Code point iterators for strings?

When processing strings in performance-sensitive code, you inevitably end up writing something like one of these two:

// For state machine-based loops and similar
for (let i = 0; i < string.length; i++) {
    let code = string.charCodeAt(i)
    // ...
}

// For recursive-descent parsers
function next() {
    return index === string.length
        ? -1
        : string.charCodeAt(index++)
}

If you need full Unicode support, that invariably gets slightly more complicated:

// For state machine-based loops and similar
for (let i = 0; i < string.length;) {
    let code = string.codePointAt(i++)
    if (code >= 0x10000) i++
    // ...
}

// For recursive-descent parsers
function next() {
    if (index === string.length) return -1
    let code = string.codePointAt(index++)
    if (code >= 0x10000) index++
    return code
}

Problem is, most engines store their strings not as simple byte sequences, so β€˜String.prototype.charCodeAtandString.prototype.codePointAtare *not* constant time. So could two new iterator methods be added toString.prototype`?

  • String.prototype.codePoints() - Iterate all code points in this string
  • String.prototype.charCodes() - Iterate all character codes in this string

Each of these two would be relatively straightforward to define in JS:

String.prototype.charCodes = function *() {
    let s = "" + this
    for (let i = 0; i < s.length; i++) {
        yield s.charCodeAt(i)
    }
}

String.prototype.codePoints = function *() {
    let s = "" + this
    for (let i = 0; i < s.length; i++) {
        let code = s.codePointAt(i)
        if (code > 0x10000) i++
        yield code
    }
}

An implementation might choose to optimize these to be a fully linear traversal, though, and they could optimize the iterator similarly to how they do with the default iterator.

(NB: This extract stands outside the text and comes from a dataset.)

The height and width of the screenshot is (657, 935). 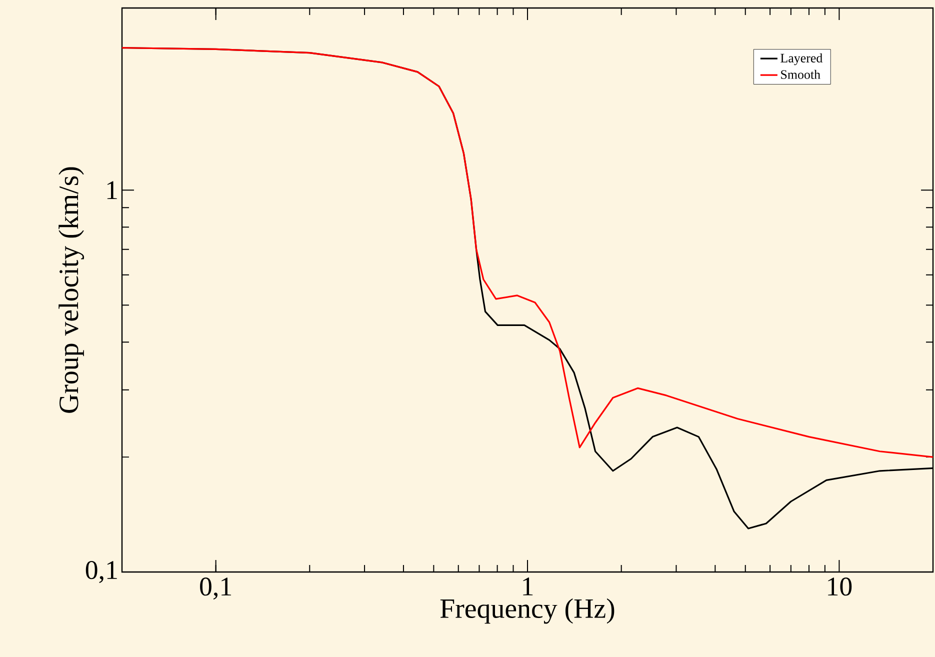 What do you see at coordinates (840, 587) in the screenshot?
I see `x-tick-label: 10` at bounding box center [840, 587].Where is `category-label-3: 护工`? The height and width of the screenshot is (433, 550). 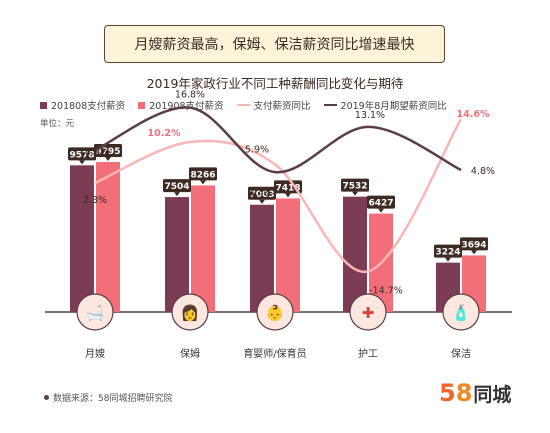 category-label-3: 护工 is located at coordinates (368, 354).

Note that the code point iterator is likely to see greater use as most parsers use just that, but smaller use cases might not care about surrogates, and so they could skip the overhead.

1 Like

Note that ECMAScript has already String.prototype[Symbol.iterator]() that iterates over code points (although I think it was a blunder: it should have been named String.prototype.codePoints()).

EDIT: I realise after having written my comment that String.prototype[Symbol.iterator]() does not yields the information in the format you want, namely as integer rather than as 1-or-2-byte-string. (But, I’m still thinking it was a blunder.)

1 Like

I had not seen that before, so very interesting.

Is there any corresponding proposal for UCS-2 character codes?